La redécouverte des œuvres sur la Commune, en France, date des années 1950. Plusieurs colloques ont lieu autour de ce thème. Europe consacre, en 1951, un numéro à « La Commune de Paris » [1], dans lequel une seule communication, celle de Jean Fréville, est consacrée à la littérature [2]. Fréville y distingue la littérature née de la Commune et la littérature inspirée par la Commune. Partant du principe que « la littérature versaillaise fait partie de la répression versaillaise », il recense 2 500 ouvrages publiés contre les communards. Un numéro de nouveau consacré à la Commune, en 1970, fait une place importante à la poésie et au théâtre, mais n’aborde pas le roman. Le Magazine littéraire recense, en mars 1971, « Cinquante livres pour les cent ans de la Commune », et Hubert Juin y établit un « Dictionnaire des écrivains de la Commune ». Pour que la littérature de la Commune soit véritablement prise en compte, il faut attendre le colloque intitulé : « Les écrivains français devant la guerre de 1870 et la Commune », en 1970. Le titre du colloque était en fait : « La Commune et la littérature » (formulation préférable à la précédente, parce qu’elle n’établit pas une séparation entre l’écrivain et l’événement historique, dont il ne serait qu’un spectateur [3]), et la question à l’origine du colloque était : la Commune a-t-elle provoqué une modification, un déplacement dans les valeurs littéraires, dans les modalités mêmes de la littérature ? La littérature communarde obéit-elle à des schémas figés, comme la littérature anti-communarde ? Ces questions servent de fil directeur aux ouvrages qui suivront. Un autre colloque a lieu pour la commémoration du centenaire de la Commune, en 1971, intitulé : « La Commune de 1871 », publié par Le Mouvement social en 1972. La dernière partie du colloque, intitulée « la tradition culturelle et la Commune en France au XIXe siècle » comprend des communications de Madeleine Rebérioux, Anne Roche et Gérard Delfaux et Josette Parrain sur la littérature.

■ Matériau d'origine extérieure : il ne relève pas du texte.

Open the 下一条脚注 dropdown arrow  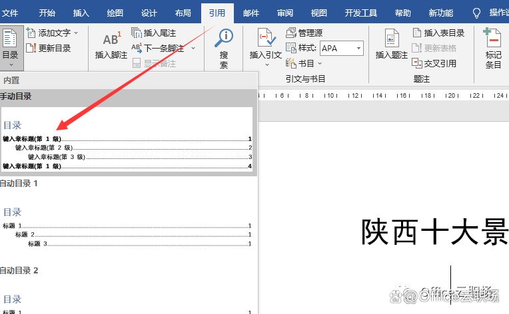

Depuis, la littérature de la Commune est largement reconnue et étudiée : mentionnons par exemple Écrire la Commune, Témoignages, récits et romans (1871-1931), études critiques recueillies et présentées par Roger Bellet et Philippe Régnier. À l’origine de ces études se trouve donc posé le problème de la relation entre la littérature et le réel historique.

Parallèlement, la littérature anti-communarde a été étudiée par Paul Lidsky [4], qui montre que les écrivains anti-communards ont fabriqué des schémas, des types qui relèvent d’une idéologie politique. Il entreprend de relever les types de la littérature anti-communarde, les thèmes et les mythes récurrents, les procédés littéraires qui entraînent les lecteurs à prendre parti. C’est l’occasion pour lui de mettre en évidence les caractères de la littérature politique de droite et d’en démonter certains mécanismes. Un recueil de textes réunis par Nicole Priollaud vient utilement compléter l’étude de Lidsky : 1871 : La Commune de Paris.

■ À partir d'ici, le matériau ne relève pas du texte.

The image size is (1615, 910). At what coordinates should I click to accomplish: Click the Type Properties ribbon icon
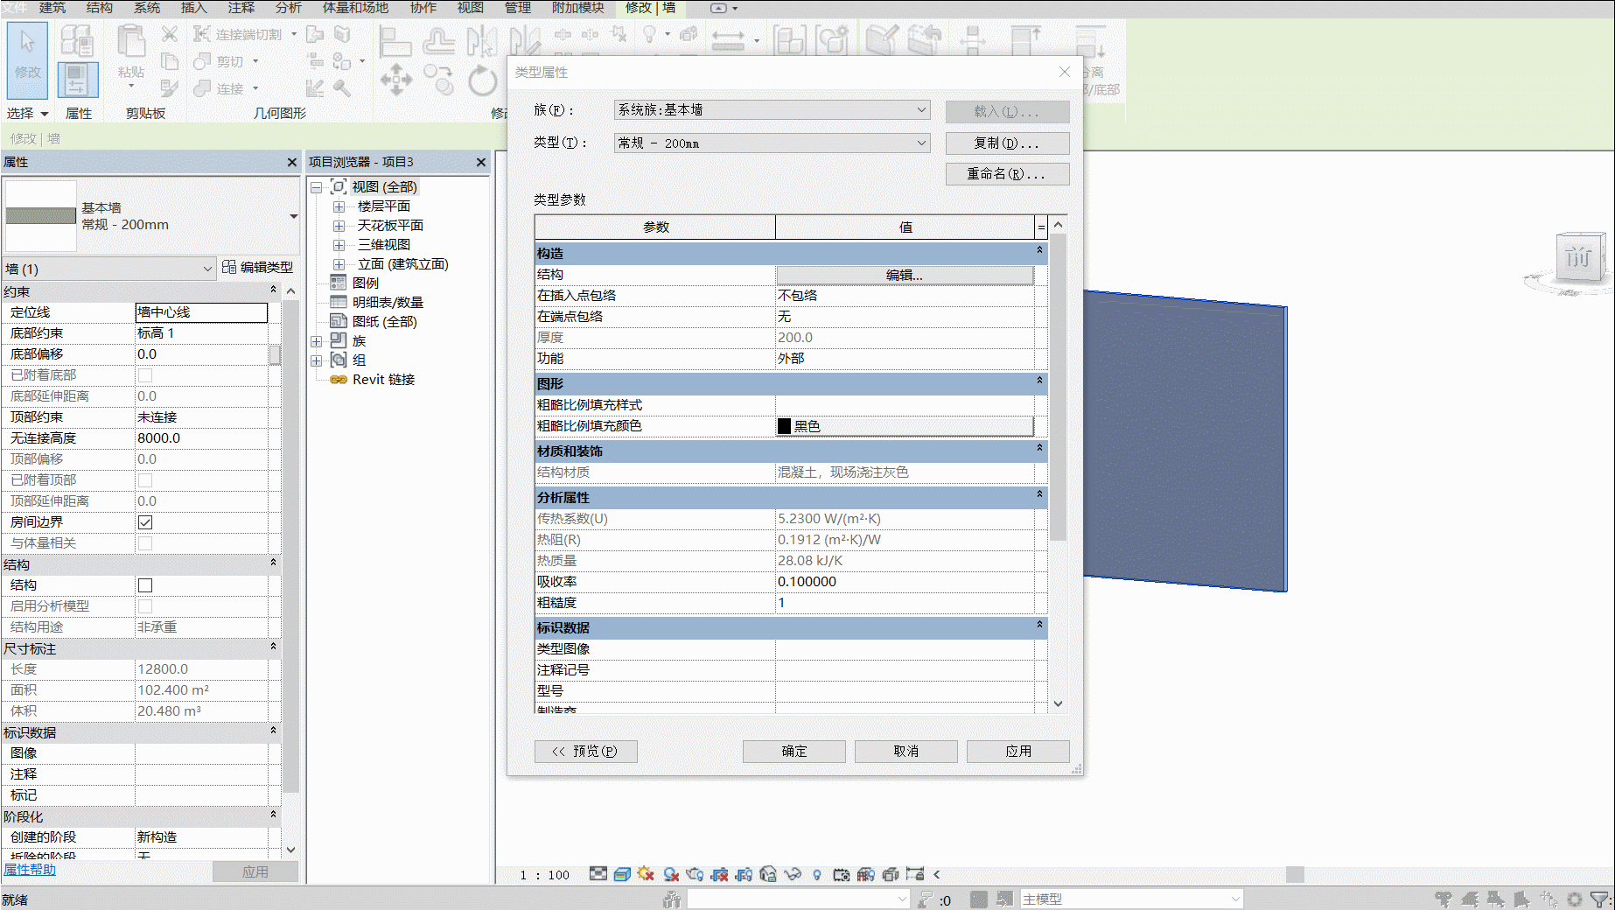(x=77, y=42)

Après les premières études qui constataient que les œuvres littéraires parlant de la Commune étaient très peu nombreuses [5], de nouvelles analyses ont sans cesse enrichi le corpus.

La question qui est posée à cette littérature de la Commune est toujours la même : il s’agit de savoir quelle est la valeur littéraire de ces textes. La littérature de la Commune ou inspirée par elle marque-t-elle une étape dans l’histoire littéraire ?

Prenons l’exemple de la poésie communarde. Jean Varloot, dans sa préface aux Poètes de la Commune, affirme avec un certain parti pris que les poètes communards ont rompu avec les traditions et que la poésie a fait un pas en avant. C’est certes une poésie populaire, dans le sens où « la volonté de se faire comprendre de tous oblige à utiliser les mots de tous les jours » [6], mais elle est véritablement novatrice d’un point de vue littéraire :

« Par son contenu comme par sa forme, elle rompt avec la plupart des survivances du passé. Elle annonce une nouvelle poésie, qui ne sera plus rêveuse, mais combattante, celle de la période impérialiste et des révolutions prolétariennes du XXe siècle » [7].

Il y voit une littérature qui « lutte pied à pied avec et pour la Commune » dont les auteurs

restent pour la plupart inconnus, pour beaucoup morts sur les barricades.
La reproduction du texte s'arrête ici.